Si durante siglos la cultura ha sido en buena parte escritura, también podemos afirmar sin ruborizarnos que la escritura ha sido durante siglos, en buena parte, un asunto de tintas. Y justo de eso me apetece escribiros hoy, de la tinta. De ese elemento desapercibido sin el cual no hubieran sido posibles las reflexiones de Séneca, los ricos códices medievales, la multitud de documentos notariales que pueblan nuestros archivos, la casi mágica explosión de la imprenta o los retratos a tinta de Rembrandt ¡Ahí es nada!

De tintas ha habido muchas variantes a lo largo de la historia, según el momento y los materiales que se tuvieran a mano. ¡Qué fácil nos parece ahora la estandarización de ingredientes y materiales y qué complicado era el tema antes de la globalización extrema de los últimos tiempos!

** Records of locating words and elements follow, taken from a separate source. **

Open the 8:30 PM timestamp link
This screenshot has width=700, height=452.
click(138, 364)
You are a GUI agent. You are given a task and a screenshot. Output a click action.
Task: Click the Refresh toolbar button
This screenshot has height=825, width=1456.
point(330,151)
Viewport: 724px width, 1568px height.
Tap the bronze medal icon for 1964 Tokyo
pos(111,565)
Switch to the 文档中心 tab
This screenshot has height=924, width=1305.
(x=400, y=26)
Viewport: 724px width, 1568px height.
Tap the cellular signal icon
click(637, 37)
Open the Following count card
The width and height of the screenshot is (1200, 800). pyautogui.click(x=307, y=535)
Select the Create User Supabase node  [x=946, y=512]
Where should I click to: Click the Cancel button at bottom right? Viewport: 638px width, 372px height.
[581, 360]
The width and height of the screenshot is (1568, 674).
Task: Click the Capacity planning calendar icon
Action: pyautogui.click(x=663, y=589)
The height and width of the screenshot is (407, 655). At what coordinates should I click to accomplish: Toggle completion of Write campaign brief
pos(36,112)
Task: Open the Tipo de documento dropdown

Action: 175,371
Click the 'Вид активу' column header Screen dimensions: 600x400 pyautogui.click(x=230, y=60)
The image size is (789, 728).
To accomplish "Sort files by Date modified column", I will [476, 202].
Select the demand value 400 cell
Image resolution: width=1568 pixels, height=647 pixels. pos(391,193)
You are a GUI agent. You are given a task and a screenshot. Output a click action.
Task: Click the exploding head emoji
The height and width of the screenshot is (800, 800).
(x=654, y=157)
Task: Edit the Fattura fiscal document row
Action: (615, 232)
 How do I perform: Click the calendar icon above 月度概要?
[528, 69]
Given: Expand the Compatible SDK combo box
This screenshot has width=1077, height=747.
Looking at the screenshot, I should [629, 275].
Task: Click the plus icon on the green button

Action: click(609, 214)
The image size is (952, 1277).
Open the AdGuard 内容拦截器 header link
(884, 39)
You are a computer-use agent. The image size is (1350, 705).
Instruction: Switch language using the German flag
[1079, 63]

El honor de las primeras remesas de tinta parece ser que lo disputan egipcios y chinos. En China se han hallado evidencias del uso de tinta ya alrededor del 2.500 aC, aunque lo cierto es que las demás referencias son bastante posteriores. La tinta china se obtenía a partir de una mezcla de elementos como el carbón vegetal, huesos de algunas frutas y resinas vegetales o de origen animal, que se almacenaba de forma sólida y se diluía en agua cuando se necesitaba escribir. En Egipto, por su parte, se mezclaba el hollín con aceite y soluciones gomosas, una mezcla parecida a la mencionada en la Biblia, donde se habla del dejo, que era una mezcla de hollín y resina.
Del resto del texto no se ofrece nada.